Freitag, 26. März 2010, 14:29 Uhr

Corey Haim: Ärzte müssen vor Gericht aussagen

Die Untersuchung zum Tod von Schauspieler Corey Haim macht Fortschritte – das Büro des kalifornischen Staatsanwaltes hat angeblich Vorladungen an 20 Ärzte verschickt, die in einen illegalen Drogenring verstrickt sein sollen. Ihre Aussagen, bitte: Etwa 20 Ärzte wurden im Zusammenhang mit dem Tod von 80er-Jahre-Star Corey Haim mit Gerichtsvorladungen bedacht.
Der ‘Lost Boys’-Schauspieler starb Anfang dieses Monats in seiner Wohnung in Los Angeles. Die offizielle Todesursache hängt noch von den Ergebnissen der toxikologischen Untersuchungen ab, aber der kalifornische Generalstaatsanwalt Edmund G. Brown Jr. heizte schon einmal munter die Gerüchteküche an: Haim sei an einer Überdosis verschreibungspflichtiger Medikamente gestorben. Im Schlafzimmer des Herzensbrechers wurden vier Fläschchen mit Pillen gefunden, darunter auch das Schmerzmittel Oxycontin, das er sich mithilfe eines gefälschten Rezeptes beschafft haben soll.

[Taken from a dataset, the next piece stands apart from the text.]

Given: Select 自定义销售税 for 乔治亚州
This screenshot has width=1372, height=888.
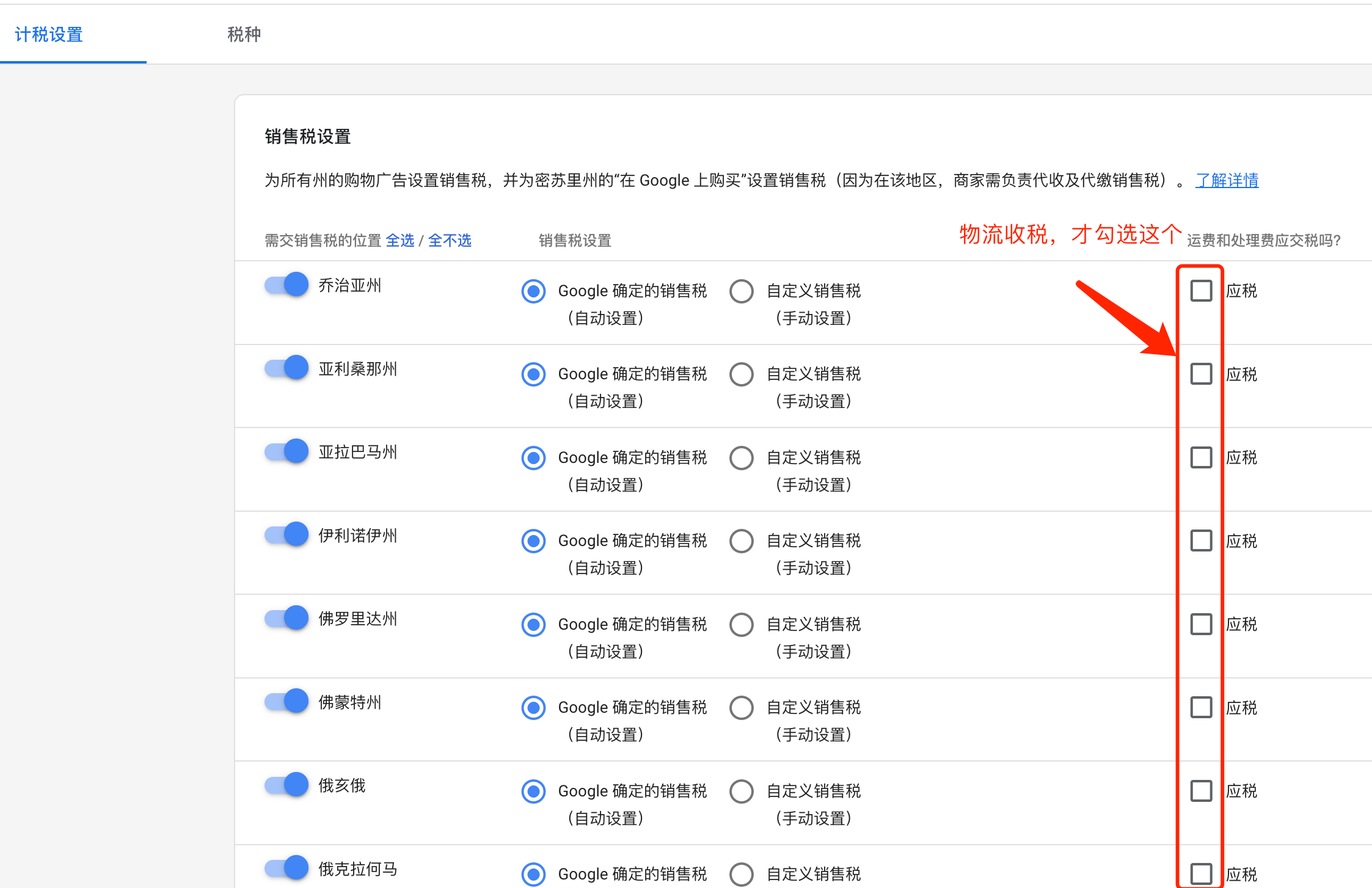Looking at the screenshot, I should 741,291.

Dieses Medikament wurde mit einem illegalen Dealer-Ring in Verbindung gebracht, der rezeptpflichtige Arzneien verticken soll. Mitglieder dieser Bande sollen sich Identitäten von Ärzten angeeignet und so Vorräte an verschreibungspflichtiger Medizin besorgt haben, die dann an Abhängige oder Dealer weiterverkauft wurden.

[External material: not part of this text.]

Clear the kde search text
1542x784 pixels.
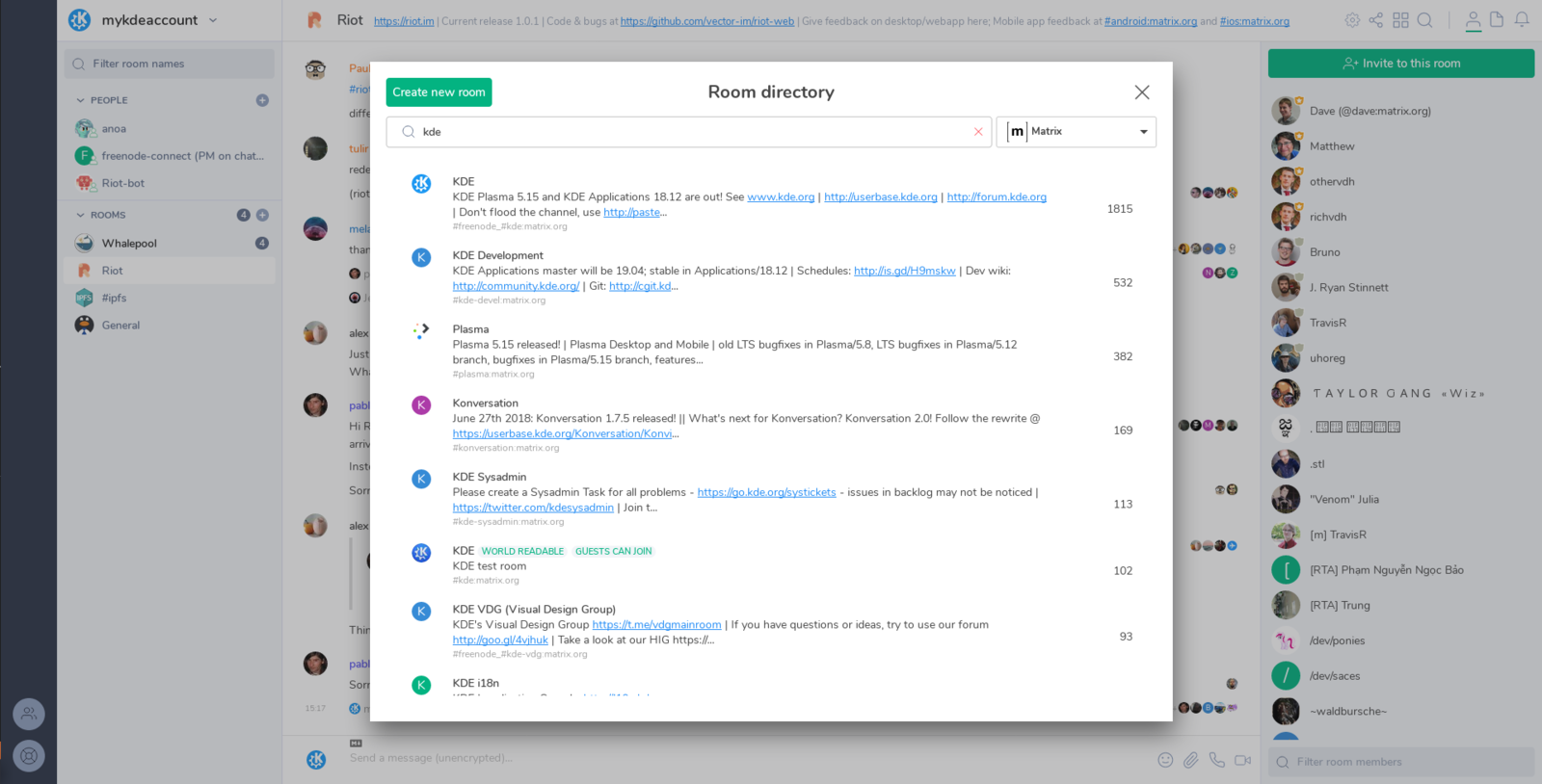pos(978,132)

Es wird angenommen, dass die in Frage kommenden Ärzte nicht wussten, dass sich jemand ihrer Identität bedient hatte, aber gestern wurden trotzdem etwa 20 von ihnen im Zuge der Ermittlungen zum Tode Corey Haims vor Gericht geladen, berichtet der Blog “tmz.com”. Die Vorladung ist eine Aufforderung des Gerichts, die den Medizinern eine Aussage zum Tod des Stars in allen Gerichtsfällen vorschreibt. Die Ärzte kommen angeblich aus Los Angeles, Orange County und Ventura County – sieben von ihnen sollen geschworen haben, dem Schauspieler niemals begegnet zu sein.

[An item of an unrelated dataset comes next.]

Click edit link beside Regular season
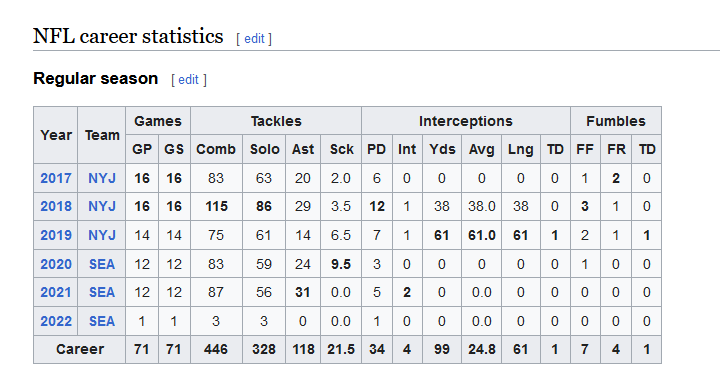Screen dimensions: 720x391 pos(188,80)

Die Bekanntgabe der offiziellen Todesursache des früheren Teenie-Schwarms wird in den nächsten Wochen erwartet. Haims Mutter Judy hat die Gerüchte um eine Überdosis bereits bestritten und beharrt darauf, dass ihr Sohn an einer Verstopfung der Atemwege starb – eine Behauptung, die durch den Autopsiebericht unterstützt wird. Dieser zeigt, dass Haim zum Zeitpunkt seines Todes ein vergrößertes Herz und Flüssigkeit in der Lunge hatte.